Data on locating visible targets:

———

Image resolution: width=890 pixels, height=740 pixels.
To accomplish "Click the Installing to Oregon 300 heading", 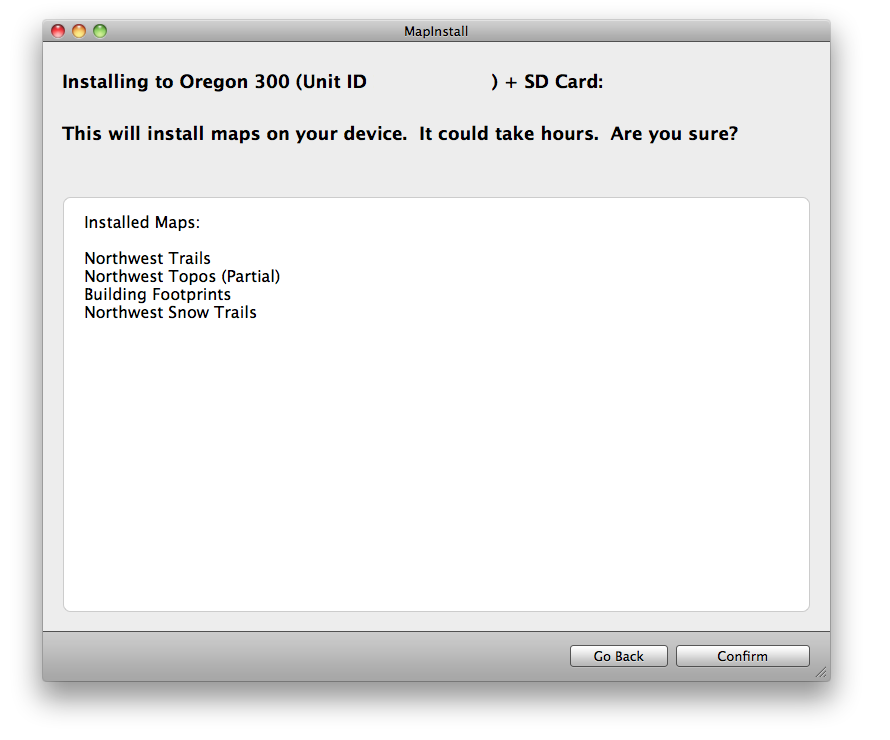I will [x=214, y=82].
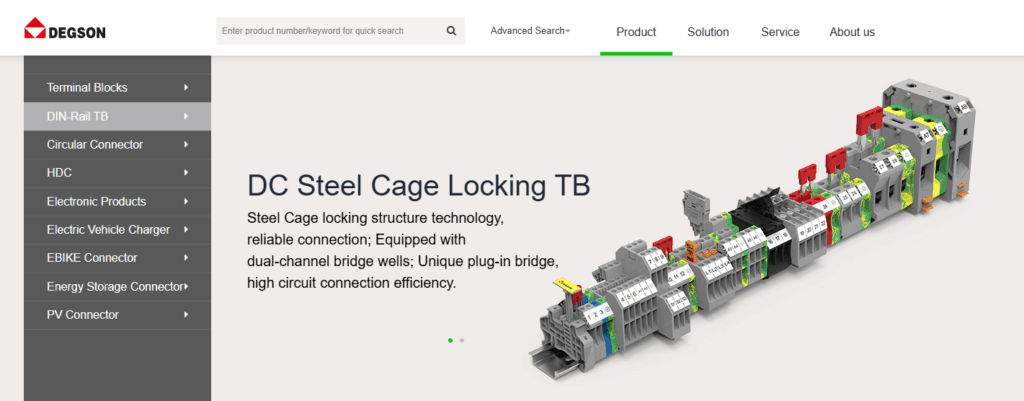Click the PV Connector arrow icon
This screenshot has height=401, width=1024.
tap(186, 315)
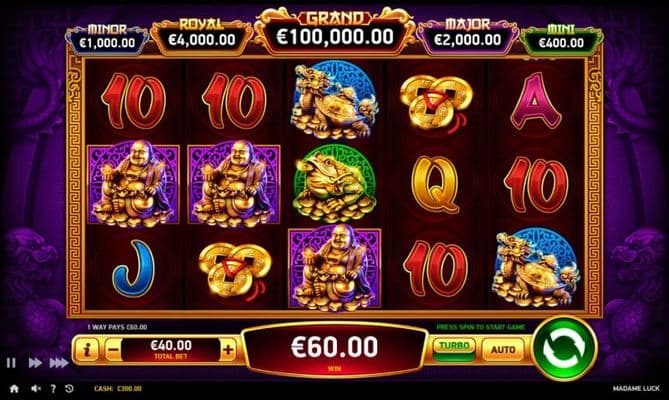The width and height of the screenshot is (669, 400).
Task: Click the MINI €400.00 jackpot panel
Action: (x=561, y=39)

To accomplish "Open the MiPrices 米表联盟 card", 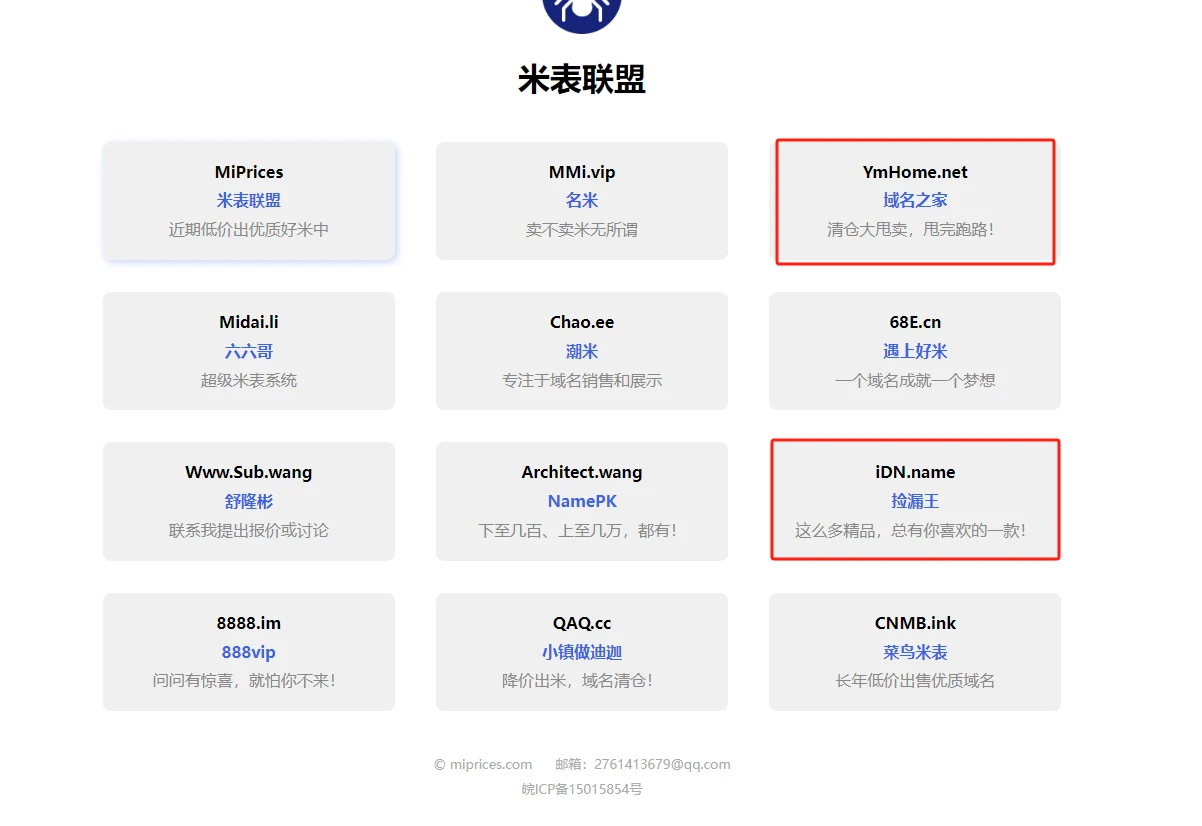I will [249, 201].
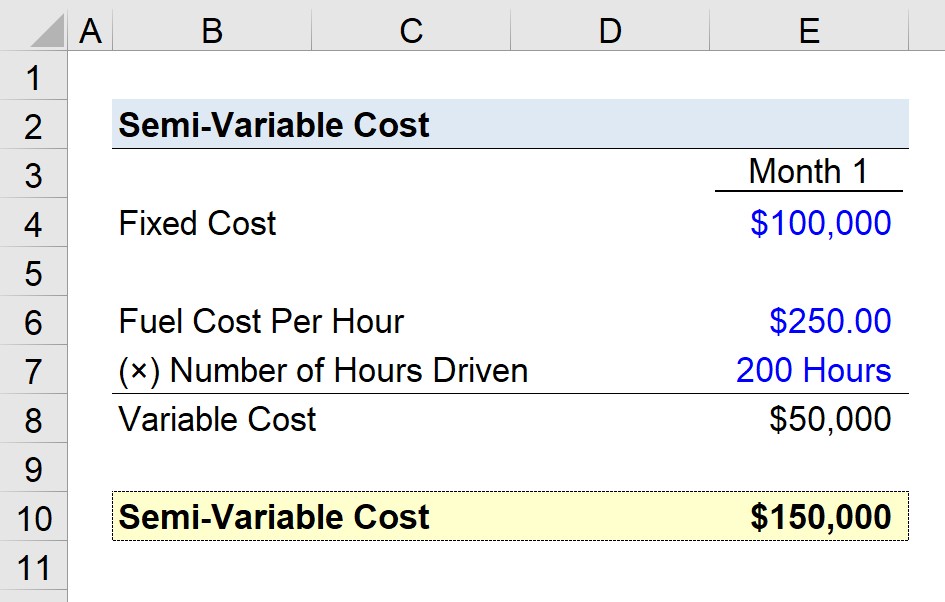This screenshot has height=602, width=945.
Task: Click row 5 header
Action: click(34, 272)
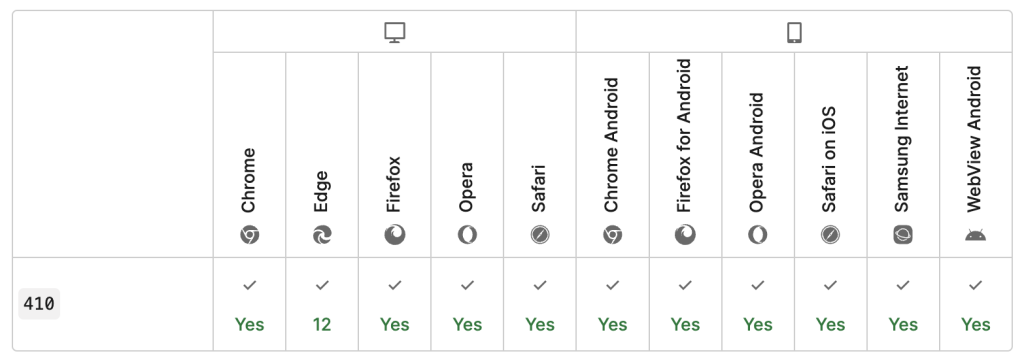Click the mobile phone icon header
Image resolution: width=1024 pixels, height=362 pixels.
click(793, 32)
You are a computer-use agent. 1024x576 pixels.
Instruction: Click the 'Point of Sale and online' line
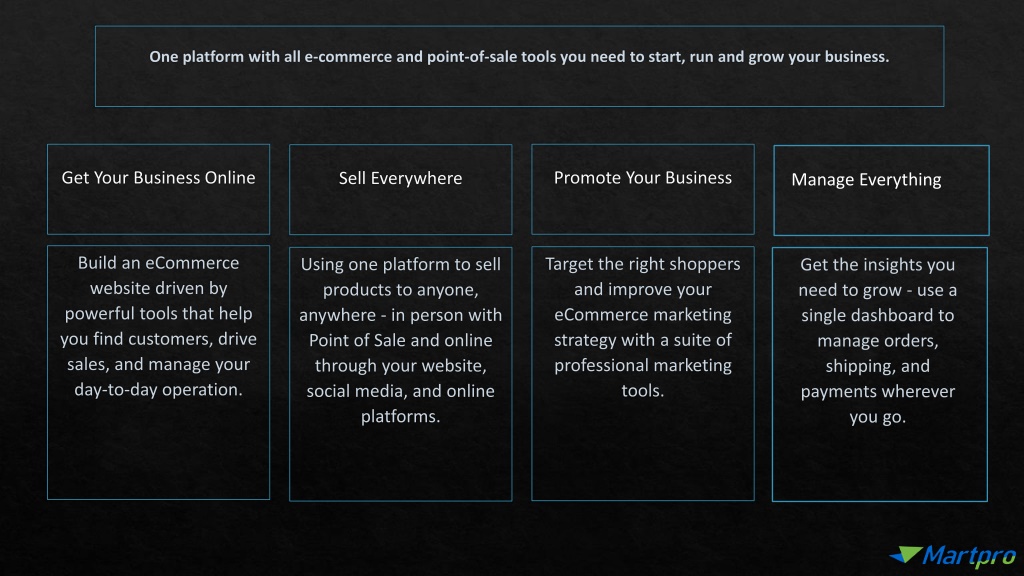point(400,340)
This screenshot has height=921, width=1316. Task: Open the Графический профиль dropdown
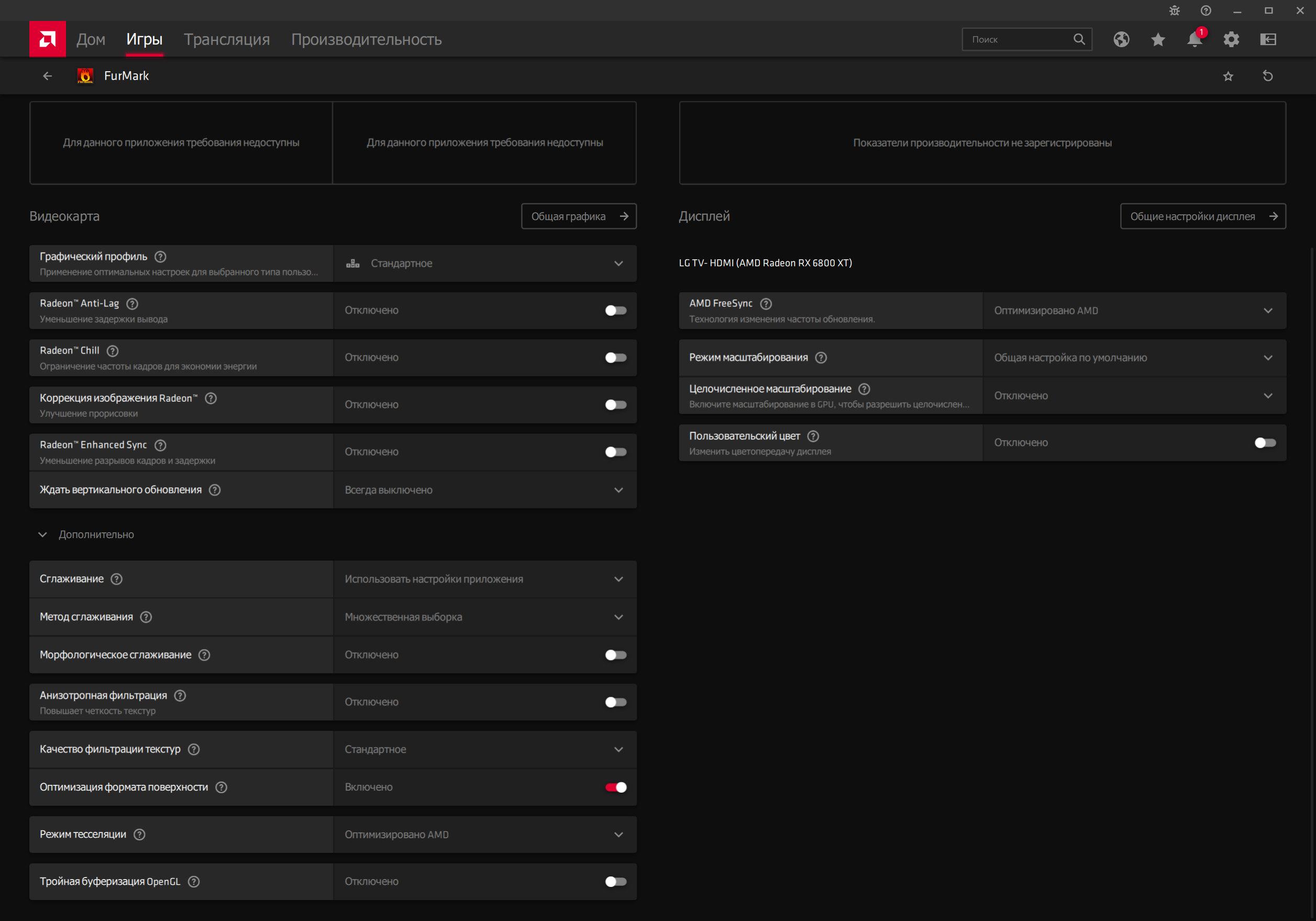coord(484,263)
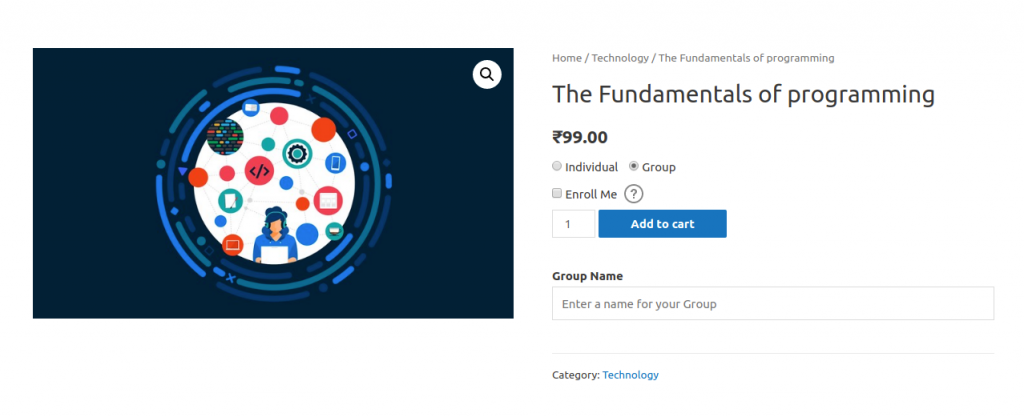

———

● **What is needed**
Edit the lines from the one containing "This screenshot has height=921, width=1316." through the last line, inclusive, replacing "dropdown" with "menu" and keeping everything else the same. Leave the pictures out of your answer.

● **The response**
This screenshot has height=921, width=1316. Task: Open the Графический профиль menu
coord(484,263)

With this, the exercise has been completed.